Glorify the Holy Name of Christ by confessing His Name, not only in what you say, but also in how you act, in how you live your life within the world.

Do not clothe yourself again in death.  That is the garment that was spread over all the nations by the fall into sin, the pall of death that covers the entire world apart from Christ.  Do not clothe yourself in that legacy of fallen Adam, but be clothed by Christ Jesus with His Life and Salvation.  Be clothed by Him in wedding garments fit for the Feast of a King.

Okay, but what does that mean?

This Parable is troubling in its conclusion.  Just when you think that you’re finally sitting down to eat, the King comes in, and He scans His guests, and there He sees a man not wearing wedding garments.  He says to him, “How did you get in here, friend, not wearing wedding garments?”  And the man is speechless.  He has nothing to say for himself.  So, what does this mean for you?

How shall you know that, coming to the Feast, you will not be spotted for the sinner that you are, and thrown into the outer darkness of death and damnation, where there is weeping and gnashing of teeth?  With what worthiness do you dare to come and recline at the Table of the Lord?
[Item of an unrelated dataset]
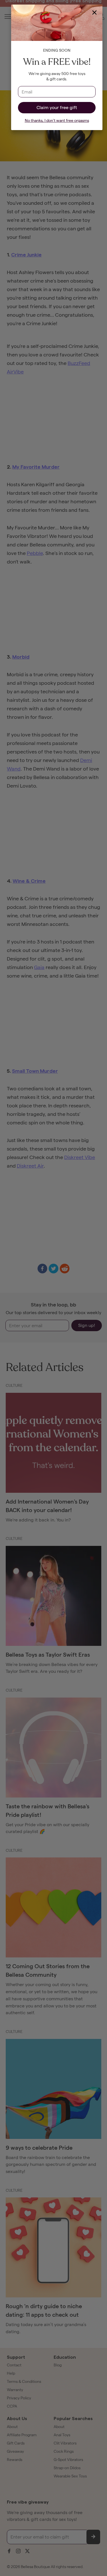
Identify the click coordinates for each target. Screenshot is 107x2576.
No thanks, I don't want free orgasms (57, 120)
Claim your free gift (57, 107)
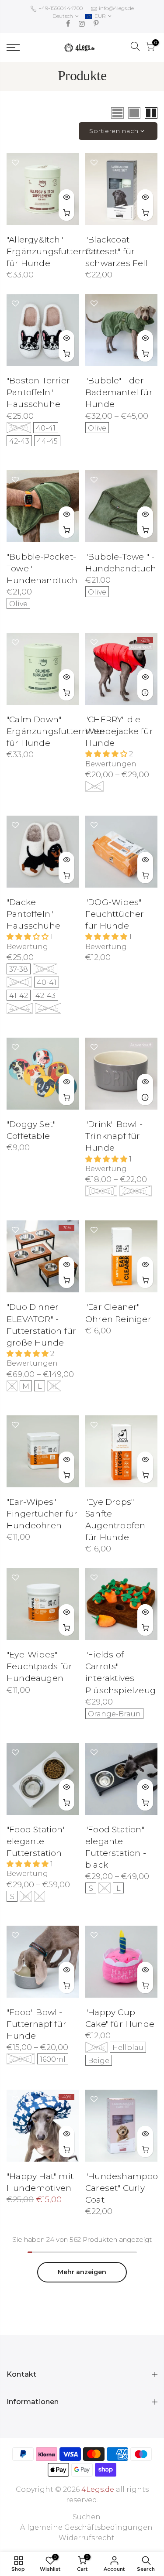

The conclusion of this Parable is frightening, if it is heard apart from faith in the Gospel.  But that is precisely the point and the problem at hand in the case of this man without a wedding garment.  He has approached the Feast apart from faith in the Gospel.  He has presumed to dress himself, instead of receiving and relying on the hospitality of the King in the righteousness of Christ.

Do not attempt to feed and clothe yourself.  Do not stay away from the Feast in fear that you are not worthy.  And do not try to work and strive and primp in order to dress and adorn yourself, as though you could ever be made worthy by such efforts to sit at this Table and to eat this Feast.

Simply come in this confidence, that you are called to feast upon the One who has given Himself for you in love, and you are dressed in His righteousness from the waters of your Holy Baptism.  That is where you have received the wedding garment.  It has already been given to you.  It is already yours.  You have already been dressed by the hands of the One who loves you.

And here your heavenly Bridegroom cares for you as His Bride, His beloved Church.  He clothes you, and He feeds you in His love for you, in His faithfulness and mercy, in His steadfast loving-kindness and tender affection for you, whom He has sought and called to be His own.  Humble yourself to receive His good work and His gracious gifts, since He is your Savior and your Head.

His care for you, that is your wedding garment.  Not what you do for yourself, and no amount of preparation on your part, but His gracious, loving care for you — that is your wedding garment.  Wear it well, that is, by faith and love.

Don’t go rolling around in the mud, in the muck and the mire, when your Lord has dressed you in such wedding finery.  But where you have stained the wedding garment with which the Lord has dressed you, don’t take it off; and don’t try to cover yourself with fig leaves or high fashion.  Only return to the waters of your Baptism; not to be baptized again, but to be cleansed by the Blood of Christ, again and again, as often as you fall, through His Absolution, His forgiveness of sins.

And being clothed and fed by Christ — though He and you are despised by the world — clothe and feed your neighbors with the love of God in Christ, even as you daily return to His love in the Gospel.  Pass the serving tray, as it were, with which the Lord Jesus Christ continues to serve you.

In living by faith and with such love for others, you glorify your Bridegroom who has dressed you so beautifully and well, and who cares for you with a passion that never wanes or ceases.

Be content, be confident, and be at peace in Him.  Receive the gifts Christ freely gives, and know that you belong here at His Feast, not simply as a guest, but as His own dearly beloved Bride.  From heaven He came and sought you, and He has called you to Himself; He loves you, and He will never leave you nor forsake you.  Come, then, to the Feast, and rejoice in His great salvation.

In the Name + of the Father and of the Son and of the Holy Spirit.  Amen.